THE LORAX follows Ted (Efron), a boy who searches for the one thing that will enable him to win the affection of Audrey (Swift), the girl of his dreams. To find it he must discover the story of The Lorax (DeVito), the grumpy yet charming creature who fights to protect more than just his world, through a clever, purposeful encounter with an interesting character named Once-ler (Helms).  

Doing away with the obvious, like most animated films, one can’t expect anything in terms of acting. Performance in these types of films stem from the core of voice, articulation and inflection. THE LORAX covers that base very well. I’m not high on the fan-base meter of Zac Efron or Taylor Swift, but their form of reading throughout the film was pretty cool. The same would apply to every other actor – especially Danny DeVito! Something about his grungy voice and authentic vocal antics fit perfectly well as The Lorax. You name it – height, look, persona etc. They were all mastered pretty well – never once did anything feel forced or mumbled. It was all clear and crisp.

Although ear delicious, cute, silly in terms of humor and witty dialog, the strength from these types of films comes within story-line and graphics.

Graphically, THE LORAX is beautiful. I’m not sure that it needed to be in 3D because this film would have been just as enjoyable in 2D… As fans, that’s ALL we need(ed)… an authentic enough look to bring us back to those days when we flipped through his books. And not just fans, but contemporary children as well. Animation captivates a child’s mind pretty quick. I’ll never ever understand the push, and although THE LORAX has cool 3D moments – they weren’t “WOW” experiences like PIXAR’s UP for example.

THE LORAX’s plot is as simple as can be where it pretty much embellishes the art of boy-meets-girl, however, where some might NOT find it plausible is when reading between the lines. Considering one of many contemporary debates, THE LORAX’s subplot gets pretty daring when defying those in a system who find monetary gain by declaring war on nature. 

Adults will catch it early in the film during dialog between The Lorax and Once-ler. No bush-beating whatsoever and it follows through with the premise up until the very end. Many will refer to it as Universal’s way to promote “Liberal Propaganda” and move on.
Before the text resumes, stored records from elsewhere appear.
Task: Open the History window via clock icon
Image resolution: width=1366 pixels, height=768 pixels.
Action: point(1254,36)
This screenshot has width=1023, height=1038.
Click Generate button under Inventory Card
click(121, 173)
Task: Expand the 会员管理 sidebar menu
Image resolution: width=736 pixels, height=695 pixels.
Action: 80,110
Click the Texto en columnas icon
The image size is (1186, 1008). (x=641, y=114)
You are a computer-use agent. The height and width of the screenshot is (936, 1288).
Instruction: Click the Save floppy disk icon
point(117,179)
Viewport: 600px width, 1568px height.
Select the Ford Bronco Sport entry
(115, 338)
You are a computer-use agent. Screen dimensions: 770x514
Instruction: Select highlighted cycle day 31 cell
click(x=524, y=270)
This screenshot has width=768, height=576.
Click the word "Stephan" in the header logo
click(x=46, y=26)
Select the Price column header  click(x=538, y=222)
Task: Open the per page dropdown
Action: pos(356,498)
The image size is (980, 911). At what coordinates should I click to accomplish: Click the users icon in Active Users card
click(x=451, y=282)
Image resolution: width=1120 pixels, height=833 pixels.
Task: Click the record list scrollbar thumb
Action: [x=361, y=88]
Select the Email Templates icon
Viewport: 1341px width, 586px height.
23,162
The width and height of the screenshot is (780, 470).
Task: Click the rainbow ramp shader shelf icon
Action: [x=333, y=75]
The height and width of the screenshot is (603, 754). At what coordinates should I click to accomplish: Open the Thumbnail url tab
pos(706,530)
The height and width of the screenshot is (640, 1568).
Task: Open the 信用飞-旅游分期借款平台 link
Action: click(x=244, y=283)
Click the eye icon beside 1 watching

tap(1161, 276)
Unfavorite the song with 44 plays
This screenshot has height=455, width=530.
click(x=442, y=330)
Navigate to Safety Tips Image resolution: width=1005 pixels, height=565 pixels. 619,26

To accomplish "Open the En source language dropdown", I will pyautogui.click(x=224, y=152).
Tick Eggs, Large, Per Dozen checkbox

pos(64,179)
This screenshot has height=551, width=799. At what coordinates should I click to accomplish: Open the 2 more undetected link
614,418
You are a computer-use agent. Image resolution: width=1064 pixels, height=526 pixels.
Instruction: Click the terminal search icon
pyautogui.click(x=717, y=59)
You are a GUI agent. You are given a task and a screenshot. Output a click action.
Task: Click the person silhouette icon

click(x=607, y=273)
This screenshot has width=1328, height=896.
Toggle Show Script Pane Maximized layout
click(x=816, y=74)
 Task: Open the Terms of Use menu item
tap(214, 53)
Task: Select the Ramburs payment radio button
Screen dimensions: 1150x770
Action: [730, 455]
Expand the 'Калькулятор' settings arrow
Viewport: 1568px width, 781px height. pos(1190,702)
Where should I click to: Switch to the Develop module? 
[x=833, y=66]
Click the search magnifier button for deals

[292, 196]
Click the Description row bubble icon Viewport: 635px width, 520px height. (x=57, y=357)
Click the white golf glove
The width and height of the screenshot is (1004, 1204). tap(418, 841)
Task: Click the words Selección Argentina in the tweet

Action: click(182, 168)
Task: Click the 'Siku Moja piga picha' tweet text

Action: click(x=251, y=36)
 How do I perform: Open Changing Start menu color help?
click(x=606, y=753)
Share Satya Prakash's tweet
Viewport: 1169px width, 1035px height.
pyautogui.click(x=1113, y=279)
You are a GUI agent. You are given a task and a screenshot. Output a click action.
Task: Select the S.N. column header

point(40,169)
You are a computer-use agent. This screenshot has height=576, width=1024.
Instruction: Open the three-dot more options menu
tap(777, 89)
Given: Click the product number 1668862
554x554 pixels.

However, there’s more to this message (Which again I state gets very daring and also entails hurting a character), and what it is is basically embracing what we have – its purposes and importance. Upset audiences (I’m sure there will be a lot) can’t really point a finger and blame anyone in particular, as the main reason for the film is basically to entertain, but THE LORAX’s undertone WILL be taken by a lot as a PSA. (I can confirm because I heard many cringing parents talking about it among each other.)

Despite a somewhat controversial subject for adults to endure, THE LORAX is a safe, cute and colorful movie for the kids as well. When letting go, like any other of Dr. Seuss’ adaptations, everyone will find joy in an unstoppable imaginative ride.